Principes de base de la consultation publique

Depuis hier se déroule à Québec une commission parlementaire sur le projet de loivisant à privatiser une partie du Parc national du Mont-Orford. Une commission parlementaire est un exercice orchestré par le gouvernement, selon son bon vouloir, et qui vise à recueillir des informations auprès des citoyens et groupes de citoyens sur un sujet donné. L’objectif est toutefois d’aider les gouvernants à prendre une décision plutôt que de les en forcer, puisqu’eux ceux-ci ne sont pas tenus de prendre en considération les suggestions des participants.

Il n’est donc pas surprenant d’entendre le ministre de l’Environnement déclarer au premier jour des consultations que la décision est déjà prise. Bien sûr, cette attitude ne fait que contribuer au ridicule de la situation, et dans une plus large mesure, au sentiment que le gouvernement Charest n’a que faire de l’opinion de la population du Québec.

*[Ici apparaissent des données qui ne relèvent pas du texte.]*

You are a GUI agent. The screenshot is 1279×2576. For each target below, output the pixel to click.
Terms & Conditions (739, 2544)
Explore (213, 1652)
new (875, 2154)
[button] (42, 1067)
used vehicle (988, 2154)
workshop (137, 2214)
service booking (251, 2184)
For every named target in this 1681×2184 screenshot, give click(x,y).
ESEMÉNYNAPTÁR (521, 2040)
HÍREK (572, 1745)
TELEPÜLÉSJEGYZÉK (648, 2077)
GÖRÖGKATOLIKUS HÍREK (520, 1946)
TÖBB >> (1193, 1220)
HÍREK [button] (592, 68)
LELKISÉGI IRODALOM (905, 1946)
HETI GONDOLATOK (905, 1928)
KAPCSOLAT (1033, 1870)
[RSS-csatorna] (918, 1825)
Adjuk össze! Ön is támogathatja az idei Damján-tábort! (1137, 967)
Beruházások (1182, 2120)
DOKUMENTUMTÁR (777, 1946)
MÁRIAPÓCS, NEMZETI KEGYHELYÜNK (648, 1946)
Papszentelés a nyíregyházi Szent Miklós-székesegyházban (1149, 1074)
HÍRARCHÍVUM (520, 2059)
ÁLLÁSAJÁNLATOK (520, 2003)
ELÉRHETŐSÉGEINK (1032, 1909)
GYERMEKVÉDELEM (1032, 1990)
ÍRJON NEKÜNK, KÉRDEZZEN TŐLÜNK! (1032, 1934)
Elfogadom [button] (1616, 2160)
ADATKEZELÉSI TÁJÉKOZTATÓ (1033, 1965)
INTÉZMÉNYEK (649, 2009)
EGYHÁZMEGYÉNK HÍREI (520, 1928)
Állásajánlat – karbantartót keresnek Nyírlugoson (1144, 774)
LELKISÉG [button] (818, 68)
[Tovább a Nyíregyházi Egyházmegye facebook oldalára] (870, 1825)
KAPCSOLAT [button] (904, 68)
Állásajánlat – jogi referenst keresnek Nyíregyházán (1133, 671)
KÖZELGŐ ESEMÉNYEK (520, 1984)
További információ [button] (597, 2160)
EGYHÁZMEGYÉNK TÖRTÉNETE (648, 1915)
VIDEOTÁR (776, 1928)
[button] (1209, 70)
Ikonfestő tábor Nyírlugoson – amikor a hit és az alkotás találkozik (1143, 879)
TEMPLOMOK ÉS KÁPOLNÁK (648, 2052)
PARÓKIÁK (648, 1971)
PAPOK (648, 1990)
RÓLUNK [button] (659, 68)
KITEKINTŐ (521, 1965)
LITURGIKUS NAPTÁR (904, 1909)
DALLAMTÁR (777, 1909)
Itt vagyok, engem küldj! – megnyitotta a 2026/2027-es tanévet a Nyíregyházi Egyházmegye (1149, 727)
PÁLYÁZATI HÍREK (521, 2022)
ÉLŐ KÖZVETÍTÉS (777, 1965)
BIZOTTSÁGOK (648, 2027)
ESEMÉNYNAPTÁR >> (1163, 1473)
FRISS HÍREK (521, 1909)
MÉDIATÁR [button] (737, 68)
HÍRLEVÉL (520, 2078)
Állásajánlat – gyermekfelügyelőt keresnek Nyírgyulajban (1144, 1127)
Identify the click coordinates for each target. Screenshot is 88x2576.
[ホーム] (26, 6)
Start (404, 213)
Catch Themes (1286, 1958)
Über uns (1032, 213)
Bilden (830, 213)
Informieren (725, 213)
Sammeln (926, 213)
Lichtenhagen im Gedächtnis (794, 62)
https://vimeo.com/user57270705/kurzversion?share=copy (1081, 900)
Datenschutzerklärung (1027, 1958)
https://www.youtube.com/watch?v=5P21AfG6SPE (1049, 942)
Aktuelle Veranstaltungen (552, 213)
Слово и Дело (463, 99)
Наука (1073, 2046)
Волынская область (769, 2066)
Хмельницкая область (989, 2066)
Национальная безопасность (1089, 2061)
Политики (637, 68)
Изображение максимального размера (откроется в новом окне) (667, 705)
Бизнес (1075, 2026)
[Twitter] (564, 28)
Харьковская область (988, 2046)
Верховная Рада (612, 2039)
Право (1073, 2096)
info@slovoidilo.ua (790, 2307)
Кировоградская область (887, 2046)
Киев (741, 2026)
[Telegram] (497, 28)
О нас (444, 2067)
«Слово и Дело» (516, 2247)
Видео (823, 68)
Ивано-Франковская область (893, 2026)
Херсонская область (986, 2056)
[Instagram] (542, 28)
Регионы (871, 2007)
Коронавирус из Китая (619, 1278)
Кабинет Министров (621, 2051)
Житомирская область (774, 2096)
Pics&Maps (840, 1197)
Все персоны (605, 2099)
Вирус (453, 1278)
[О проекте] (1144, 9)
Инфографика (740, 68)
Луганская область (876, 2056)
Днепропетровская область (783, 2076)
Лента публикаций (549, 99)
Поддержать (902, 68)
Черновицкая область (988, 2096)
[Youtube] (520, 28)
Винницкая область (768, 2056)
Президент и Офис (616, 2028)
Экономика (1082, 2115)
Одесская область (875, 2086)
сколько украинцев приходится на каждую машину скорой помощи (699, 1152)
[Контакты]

Mêmes les généralement fidèles membres du Parti Libéral commencent à ruer dans les brancards. Outre Pierre Paradis qui a déclaré que « depuis 75 ans, on a demandé aux développeurs immobiliers de construire à l’extérieur du parc, pourquoi changerait-on les règles, avec un projet de loi spéciale pour un promoteur ? » et Thomas Mulcair qui ne se gène pas non plus pour critiquer son chef, ce sont d’anciens Libéraux qui sont derrière le groupe SOS Parc Orford.

Madame Gisèle Lacasse-Benoît, la porte-parole du groupe, et épouse de l’ancien député libéral d’Orford et ancien président du Parti Libéral, Robert Benoît, a déclaréque la commission parlementaire n’était qu’un « simulacre de démocratie », et on pourrait difficilement la contredire.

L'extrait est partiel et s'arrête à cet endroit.